## WRITTEN REQUEST A
Copy the passage of the backtesting thread starting with "I don't understand" and going on through "are actually present?".
## WRITTEN REQUEST B
In the backtesting thread, what ROI is reported for betting whenever the probability difference is greater than 0.05, and over how many bets?
## WRITTEN REQUEST C
Please write the next part of the backtesting thread, following on from its last post.

## EXTRACT TO READ
□ □ □ □
Backtesting Questions.

**Justin7** · 06-27-11, 12:29 PM

Yes. You'll frequently see this in many sports if you are not tracking individual players.

**pedro803** · 06-28-11, 08:59 AM

Originally posted by ProphetofProfit

I don't have injury information included in my probabilities, or some other information like clubs resting their whole first team for whatever reason, or clubs selling off many players in a short period of time. And what this results in is my probabilities being more than 0.1 more than the implied probabilities in some circumstances.

As it turns out, if I bet whenever the probability difference >0.05, my ROI is 3.4% over 3700 bets.

Whenever the probability difference >0.11 my ROI is -3% over 550 bets.

I don't understand why the situations you have described result in your model yielding a greater edge. What is the link?

It seems that the model should indicate the edge that the play would have had if all the regular players were present -- so why would this edge be systematically higher than the edge predicted when all the regular players are actually present?

I think you definitely need to control for the types of circumstances you describe, but I don't see why those circumstances would systematically lead to a higher calculated edge. I am probably missing something, please explain!

**pedro803** · 06-28-11, 09:08 AM

OK I figured it out, sorry for the detour -- it works this way because you are comparing your model's prediction to the line, and the line takes the missing players into account while your model does not. Which in turn leads to the big discrepancy between the line and the prediction that you have produced. duh sorry for the brain fart

now I get it!! (if thats not it then please explain)

and if that is it, then yes I agree it would be fair to remove those when backtesting as, you have said you would probably have enough foresight to not bet those.

If you had the time, an even better solution would be to look at those cases individually and decide which ones fit the circumstances you describe, because some of them may be legitimate misses and you are throwing them out -- which could wrongly inflate your confidence.

two possibilites
1) identify the circumstances where blatant examples of this occured and then add some variable to your retro data to indicate as such -- e.g. Boston rested the last 5 games of the season -- put a marker in there

2) on a less labor intensive front you could examine the thresholds more closely, and act accordingly -- i.e you have said that over .055 is a play, but over .11 is likely an error -- ideally there would be an empty spot somewhere in between there to mark the difference.

that is -- whith your hypothesis I would expect the frequency of valid plays would decrease as the predicted edge gets closer to .11, and ideally there would be a gap in there so you could have some confidence that all the cases you are throwing away are error prone as you have described

**ProphetofProfit** · 06-28-11, 10:42 AM

Yep that's right Pedro, everything over a certain probability difference leads to losses. I checked a few of the massive >0.2 differences and they were all either at the start of the season concerning recently promoted teams with no game history, or at the end of the season where one team had nothing to play for.

Unfortunately your first suggestion would be too time consuming, since there are about 13000 games to check.
□ □ □ □
## RAW DATA
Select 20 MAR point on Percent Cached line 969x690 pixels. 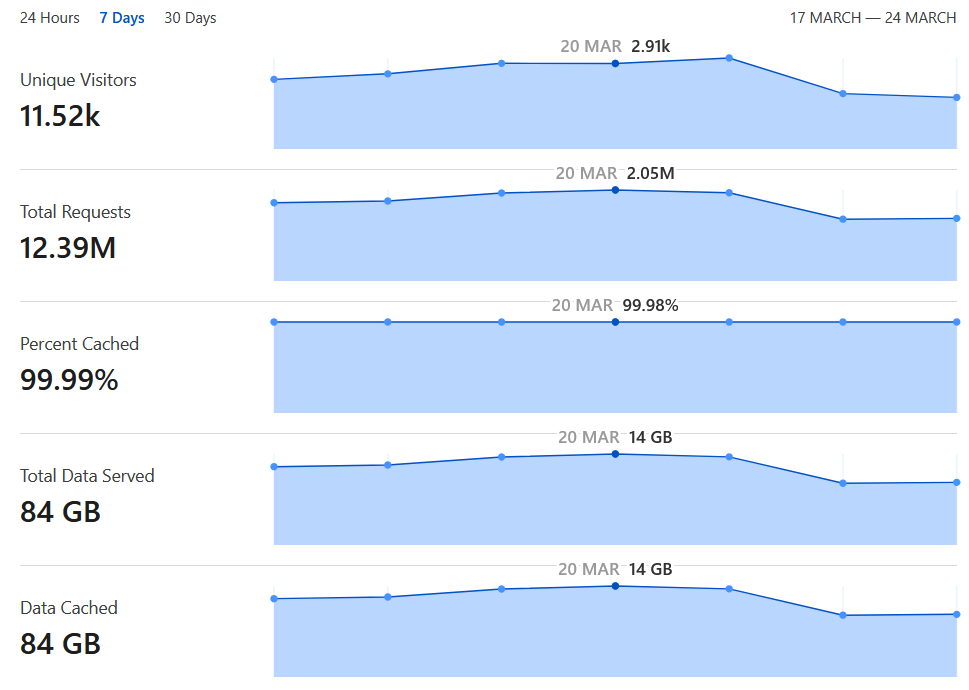615,322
□ □ □ □
## WRITTEN REPLY A
I don't understand why the situations you have described result in your model yielding a greater edge. What is the link?

It seems that the model should indicate the edge that the play would have had if all the regular players were present -- so why would this edge be systematically higher than the edge predicted when all the regular players are actually present?

## WRITTEN REPLY B
3.4% over 3700 bets.

## WRITTEN REPLY C
And the second, I don't understand what you mean by 'an empty spot to mark the difference'. Currently I remove anything where the difference is <0.05 or >0.13 because outside of these boundaries negative ROI occurs.

As for the results, it's been demoralising for sure. First 7000 games it was +190 units betting 1 unit at average odds of 1.95ish. Happy days I thought. Then it imploded and looks to be finishing at +145 units after 13000 games. Should I be pissed off because that's where I am at the moment. I can console myself with the fact that injuries matter, transfers matter, motivation matters and I'll be able to account for this in the future, and the winrate might not be so bad after all.

But the downswings! I thought major downswings only happened to other people.

Each year consists of 2500 games.

-20 units in 70 bets.
-80 units in 1200 bets.
-50 units in 350 bets.

I don't know if I could keep my sanity betting real money. I'll post a graph if anyone wants to see a trainwreck.

**pedro803** · 06-28-11, 01:35 PM

Sounds pretty good to me -- but I am not experienced at this. I am still at the stage of trying to learn to scrape my own stats and build a db and learn how to manipulate it.

What I meant by 'an empty spot to mark the difference':

imagine your db didn't have any of these anomolous cases that you are talking about here, so you would be left with only valid cases where your model is in full effect and giving you valid feedback/results/predictions about these games

and as you have said above .05 is a play, and ostensibly it should be that as this number increases it is an even stronger play (maybe a wrong assumption on my part as I don't know anything about your model)

that is if you are sure enough to put money on .05 and above then in most cases you are more sure of .07 than of .05
and if this is the case, then I would expect to see more .05's than .06's and more .06's than .07's and so on.

so in this imaginary db with no anamolous cases -- over the course of a season you might see:

80 plays @ .05
50 plays @ .06
25 plays @ .07
5 plays @ .08

and you would get no cases above a certain point

So back to your real db that is interspersed with said anamolous cases -- its hard to see exactly where the valid cases top out because the anamolous cases are in there clouding up the picture -- so to put it simply if you knew the p-value of your highest valid case then you would know to throw everything above that out of your backtest sample.

so if the valid cases gave out about .09 and the anomolies didn't kick in until .11 then that gap between .09 and .11 would indicate the demarcation line.

But if you stop to think about it, the problem is probably that the anomolous status of these cases is probably continuous variable in reality -- that is the cases are invalid to a degree rather than just yes or no (which would be a discrete variable)

So you have the extreme cases here but all along the way of your season these events are coloring the picture every single game day -- injuries and so forth. So no set of games is 'pure' from these imperfections, its just that some are so very skewed by the types of circumstances you described above.

So I guess the short answer goes right back to what Justin said above, any model that doesn't take individual players into account is subject to this problem. I think you could take some solace in knowing that you could always check the matchups everyday and cull the plays where injuries and so forth are involved -- even much more proactively than just the extreme examples like we are talking about. Just use a very cautious approach and anything like that, that is off then just make it a no play.

Sorry to run on, sounds to me like you are doing well -- hang in there!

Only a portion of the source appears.